Neurological Abnormalities in Chinese Schizophrenic Patients

Raymond C. K. Chan1,2 and Eric Y. H. Chen2

1Neuropsychology and Applied Cognitive Neuroscience Laboratory, Institute of Psychology, Chinese Academy of Sciences, Beijing, China
2Department of Psychiatry, the University of Hong Kong, Hong Kong Special Administrative Region, China

Received 14 August 2007; Accepted 14 August 2007

Copyright © 2007 Hindawi Publishing Corporation and the authors. This is an open access article distributed under the Creative Commons Attribution License, which permits unrestricted use, distribution, and reproduction in any medium, provided the original work is properly cited.
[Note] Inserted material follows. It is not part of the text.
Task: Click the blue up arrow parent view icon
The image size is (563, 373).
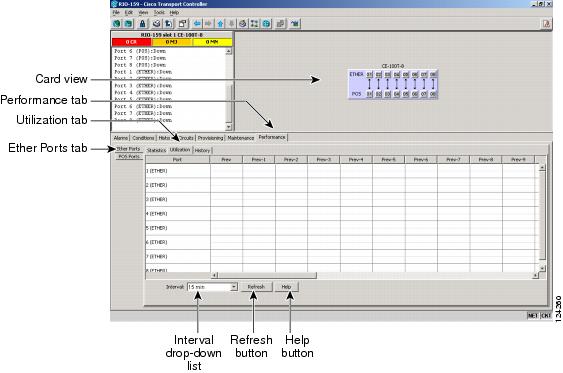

Background: This study attempted to examine the prevalence and type of neurological signs in Chinese patients with schizophrenia.
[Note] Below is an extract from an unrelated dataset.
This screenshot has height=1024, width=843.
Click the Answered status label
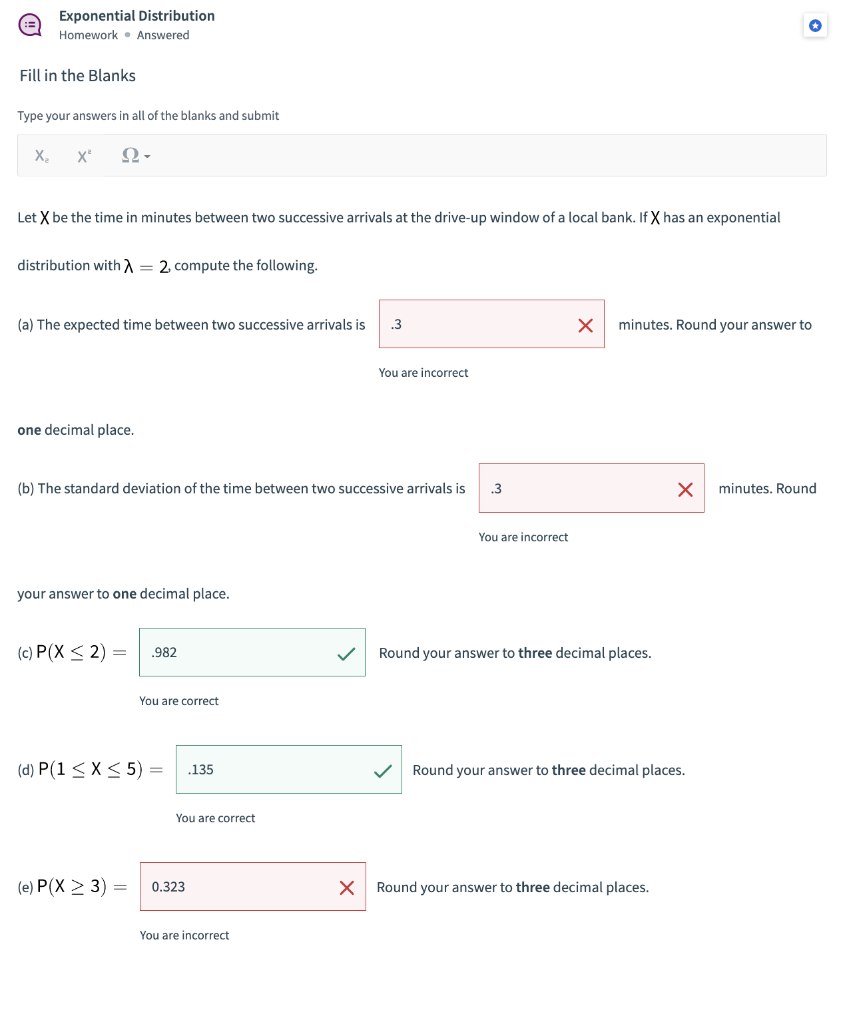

Methods: A cross-sectional design was adopted with the use of the Cambridge Neurological Inventory (CNI). The CNI is comprised of 7 subscales, including motor coordination, sensory integration, disinhibition, extrapyramidal signs, dyskinesia, catatonia, and pyramidal signs. The former 3 subscales were classified as soft signs, whereas the latter 4 subscales were classified as hard signs. A total of 250 Chinese schizophrenic patients and 90 normal controls were recruited.

Results: Patients exhibited significantly more signs than normal controls in all subscales but pyramidal signs (p < 0.00005). Significant differences were also found in total soft signs, total hard signs as well as total neurological signs (p < 0.0005). The three subscales of soft signs showed a relatively better sensitivity and specificity as compared with the four subscales of hard signs. Improvement in sensitivity and specificity was demonstrated when the subscales were collapsed into total soft signs, total hard signs and total neurological signs. A cut-off of 4 in total soft signs yields a sensitivity of 0.63 and specificity of 0.71; whereas a cut-off of 1 in total hard signs yields a sensitivity of 0.78 and specificity of 0.89. A global cut-off of 5 in total neurological signs results in a sensitivity of 0.81 and specificity of 0.73 for detecting schizophrenia versus normal.

Conclusions: High levels of neurological abnormality characterize schizophrenic patients. An extended assessment battery of CNI provides even better discrimination of patients from normal controls, and soft signs are more strongly associated with schizophrenia than are hard signs in the Chinese sample.